TASK MATERIAL >>

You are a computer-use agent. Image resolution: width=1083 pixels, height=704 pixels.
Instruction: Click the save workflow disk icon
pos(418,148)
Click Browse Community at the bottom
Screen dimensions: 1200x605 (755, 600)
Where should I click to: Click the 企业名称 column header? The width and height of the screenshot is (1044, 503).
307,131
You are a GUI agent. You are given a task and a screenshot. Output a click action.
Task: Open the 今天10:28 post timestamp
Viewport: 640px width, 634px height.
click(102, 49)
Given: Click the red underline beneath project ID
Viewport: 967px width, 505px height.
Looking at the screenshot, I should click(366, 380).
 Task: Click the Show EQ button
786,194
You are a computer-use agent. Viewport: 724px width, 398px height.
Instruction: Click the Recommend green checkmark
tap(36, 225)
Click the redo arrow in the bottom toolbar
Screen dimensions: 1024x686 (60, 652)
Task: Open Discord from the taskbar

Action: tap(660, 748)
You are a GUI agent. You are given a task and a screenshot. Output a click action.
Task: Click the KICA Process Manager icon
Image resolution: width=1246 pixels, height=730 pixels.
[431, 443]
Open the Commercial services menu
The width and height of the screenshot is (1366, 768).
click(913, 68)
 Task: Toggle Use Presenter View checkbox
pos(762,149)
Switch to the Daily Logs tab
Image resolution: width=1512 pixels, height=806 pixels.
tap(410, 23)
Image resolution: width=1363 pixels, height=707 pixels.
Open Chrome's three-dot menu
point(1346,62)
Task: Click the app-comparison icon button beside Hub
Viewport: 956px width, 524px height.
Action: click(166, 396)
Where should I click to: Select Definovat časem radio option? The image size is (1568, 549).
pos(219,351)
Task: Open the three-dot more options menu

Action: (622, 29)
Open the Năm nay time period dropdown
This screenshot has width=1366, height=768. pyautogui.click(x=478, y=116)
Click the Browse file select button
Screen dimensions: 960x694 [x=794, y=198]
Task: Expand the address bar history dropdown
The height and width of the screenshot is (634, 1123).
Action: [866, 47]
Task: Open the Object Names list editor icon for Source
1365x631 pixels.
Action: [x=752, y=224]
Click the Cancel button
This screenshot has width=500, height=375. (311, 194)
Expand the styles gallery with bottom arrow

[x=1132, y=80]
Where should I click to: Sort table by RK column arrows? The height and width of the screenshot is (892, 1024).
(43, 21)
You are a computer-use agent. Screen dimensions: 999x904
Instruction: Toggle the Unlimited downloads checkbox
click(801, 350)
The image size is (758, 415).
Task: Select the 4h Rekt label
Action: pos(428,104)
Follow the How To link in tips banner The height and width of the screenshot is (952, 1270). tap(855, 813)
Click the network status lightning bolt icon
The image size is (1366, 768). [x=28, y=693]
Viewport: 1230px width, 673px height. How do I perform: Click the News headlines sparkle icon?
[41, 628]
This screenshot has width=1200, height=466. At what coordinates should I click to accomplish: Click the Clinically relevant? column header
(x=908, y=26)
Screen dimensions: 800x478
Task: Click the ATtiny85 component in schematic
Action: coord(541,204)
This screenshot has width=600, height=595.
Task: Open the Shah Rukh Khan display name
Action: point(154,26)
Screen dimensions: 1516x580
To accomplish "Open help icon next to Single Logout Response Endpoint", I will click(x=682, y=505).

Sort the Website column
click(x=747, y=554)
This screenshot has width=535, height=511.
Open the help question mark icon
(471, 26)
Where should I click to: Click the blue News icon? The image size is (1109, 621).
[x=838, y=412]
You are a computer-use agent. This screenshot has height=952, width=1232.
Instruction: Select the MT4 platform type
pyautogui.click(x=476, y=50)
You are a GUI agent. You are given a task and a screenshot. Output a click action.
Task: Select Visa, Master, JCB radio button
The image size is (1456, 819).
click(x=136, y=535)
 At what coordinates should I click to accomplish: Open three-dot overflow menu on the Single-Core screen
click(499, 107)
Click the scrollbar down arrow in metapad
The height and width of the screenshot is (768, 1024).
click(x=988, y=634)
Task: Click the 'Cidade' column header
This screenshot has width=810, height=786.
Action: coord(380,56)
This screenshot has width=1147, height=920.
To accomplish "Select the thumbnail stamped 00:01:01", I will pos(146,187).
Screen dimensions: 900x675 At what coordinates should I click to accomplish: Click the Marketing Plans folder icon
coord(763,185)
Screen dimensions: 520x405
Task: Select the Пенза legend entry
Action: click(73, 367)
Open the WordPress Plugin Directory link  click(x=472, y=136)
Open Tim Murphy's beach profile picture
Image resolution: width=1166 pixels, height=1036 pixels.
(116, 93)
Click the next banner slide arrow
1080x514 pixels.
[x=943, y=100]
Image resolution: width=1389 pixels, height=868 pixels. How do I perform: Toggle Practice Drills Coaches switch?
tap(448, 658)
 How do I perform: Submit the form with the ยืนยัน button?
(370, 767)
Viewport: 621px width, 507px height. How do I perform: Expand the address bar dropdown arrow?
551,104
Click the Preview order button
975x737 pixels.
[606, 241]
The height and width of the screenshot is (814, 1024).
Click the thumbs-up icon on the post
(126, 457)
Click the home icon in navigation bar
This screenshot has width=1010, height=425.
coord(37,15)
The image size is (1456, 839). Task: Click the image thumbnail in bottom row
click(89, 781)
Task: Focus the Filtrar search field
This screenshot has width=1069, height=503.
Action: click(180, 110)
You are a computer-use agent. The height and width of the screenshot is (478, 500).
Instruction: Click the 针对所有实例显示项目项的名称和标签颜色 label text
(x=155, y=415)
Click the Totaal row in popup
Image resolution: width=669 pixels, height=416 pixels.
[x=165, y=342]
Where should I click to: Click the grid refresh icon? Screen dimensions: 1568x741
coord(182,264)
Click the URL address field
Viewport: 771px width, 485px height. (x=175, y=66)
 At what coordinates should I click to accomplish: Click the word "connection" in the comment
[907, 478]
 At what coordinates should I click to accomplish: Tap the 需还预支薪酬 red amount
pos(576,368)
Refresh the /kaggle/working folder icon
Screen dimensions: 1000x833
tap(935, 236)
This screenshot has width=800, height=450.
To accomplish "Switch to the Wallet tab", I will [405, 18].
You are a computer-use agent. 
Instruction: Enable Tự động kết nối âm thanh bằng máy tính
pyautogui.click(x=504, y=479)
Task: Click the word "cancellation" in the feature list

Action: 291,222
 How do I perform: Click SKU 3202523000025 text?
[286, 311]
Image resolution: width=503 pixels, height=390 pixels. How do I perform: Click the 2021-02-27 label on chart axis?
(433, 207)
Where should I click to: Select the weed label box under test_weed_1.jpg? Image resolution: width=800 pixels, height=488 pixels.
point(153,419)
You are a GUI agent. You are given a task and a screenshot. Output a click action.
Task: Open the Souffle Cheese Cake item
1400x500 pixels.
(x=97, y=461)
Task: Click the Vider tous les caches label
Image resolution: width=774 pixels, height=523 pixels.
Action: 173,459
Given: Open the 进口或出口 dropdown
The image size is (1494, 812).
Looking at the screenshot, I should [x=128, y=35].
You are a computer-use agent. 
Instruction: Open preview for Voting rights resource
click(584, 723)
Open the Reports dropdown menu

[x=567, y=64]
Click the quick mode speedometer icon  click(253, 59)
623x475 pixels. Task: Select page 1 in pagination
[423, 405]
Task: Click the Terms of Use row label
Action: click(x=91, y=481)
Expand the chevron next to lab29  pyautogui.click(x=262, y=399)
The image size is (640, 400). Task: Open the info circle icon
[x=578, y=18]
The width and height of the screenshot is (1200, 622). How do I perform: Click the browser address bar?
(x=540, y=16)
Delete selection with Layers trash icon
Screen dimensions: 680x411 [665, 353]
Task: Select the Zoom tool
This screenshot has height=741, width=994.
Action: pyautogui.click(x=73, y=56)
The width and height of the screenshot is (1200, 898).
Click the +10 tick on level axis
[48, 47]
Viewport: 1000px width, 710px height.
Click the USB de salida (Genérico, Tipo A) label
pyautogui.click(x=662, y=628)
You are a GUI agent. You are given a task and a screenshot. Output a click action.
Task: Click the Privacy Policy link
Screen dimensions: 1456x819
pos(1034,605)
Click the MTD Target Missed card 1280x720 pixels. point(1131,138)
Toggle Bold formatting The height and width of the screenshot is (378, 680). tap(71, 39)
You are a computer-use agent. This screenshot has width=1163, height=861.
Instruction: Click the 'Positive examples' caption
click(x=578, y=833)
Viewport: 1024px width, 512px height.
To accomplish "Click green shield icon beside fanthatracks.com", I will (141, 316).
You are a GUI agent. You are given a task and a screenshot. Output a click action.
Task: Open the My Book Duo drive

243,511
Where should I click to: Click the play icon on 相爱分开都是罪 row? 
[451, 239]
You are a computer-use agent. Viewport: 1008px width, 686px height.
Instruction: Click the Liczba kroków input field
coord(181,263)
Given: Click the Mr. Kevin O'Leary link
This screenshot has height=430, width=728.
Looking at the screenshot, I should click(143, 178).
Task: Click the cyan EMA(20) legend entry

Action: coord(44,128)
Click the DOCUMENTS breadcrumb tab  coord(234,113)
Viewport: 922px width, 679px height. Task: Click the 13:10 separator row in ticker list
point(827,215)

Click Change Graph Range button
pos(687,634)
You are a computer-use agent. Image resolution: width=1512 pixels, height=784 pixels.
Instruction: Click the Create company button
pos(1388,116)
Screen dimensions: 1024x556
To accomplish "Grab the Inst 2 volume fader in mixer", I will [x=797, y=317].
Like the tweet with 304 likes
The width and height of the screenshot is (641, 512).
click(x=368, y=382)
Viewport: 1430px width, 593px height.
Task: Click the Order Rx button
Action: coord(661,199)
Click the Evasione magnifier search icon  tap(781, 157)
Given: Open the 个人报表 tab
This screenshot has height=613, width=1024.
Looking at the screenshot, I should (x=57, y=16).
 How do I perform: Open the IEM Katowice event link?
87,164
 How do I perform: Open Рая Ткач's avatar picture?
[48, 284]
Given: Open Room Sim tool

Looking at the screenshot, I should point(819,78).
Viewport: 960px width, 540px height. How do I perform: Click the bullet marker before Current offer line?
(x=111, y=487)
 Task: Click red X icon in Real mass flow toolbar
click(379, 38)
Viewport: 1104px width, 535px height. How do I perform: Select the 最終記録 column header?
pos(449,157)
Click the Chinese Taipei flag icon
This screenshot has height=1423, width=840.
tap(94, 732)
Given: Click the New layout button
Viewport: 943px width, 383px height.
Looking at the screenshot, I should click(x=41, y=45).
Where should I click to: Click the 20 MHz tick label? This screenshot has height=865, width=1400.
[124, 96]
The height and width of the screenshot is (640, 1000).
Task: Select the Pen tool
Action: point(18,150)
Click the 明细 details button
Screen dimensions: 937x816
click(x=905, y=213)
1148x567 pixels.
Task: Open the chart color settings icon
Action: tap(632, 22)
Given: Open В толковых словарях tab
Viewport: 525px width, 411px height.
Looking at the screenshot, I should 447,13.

YOUR ASSIGNMENT >> Establish how many lines of the entries hold the word "beside", giving nothing but the number.

RESPONSE AREA >> 2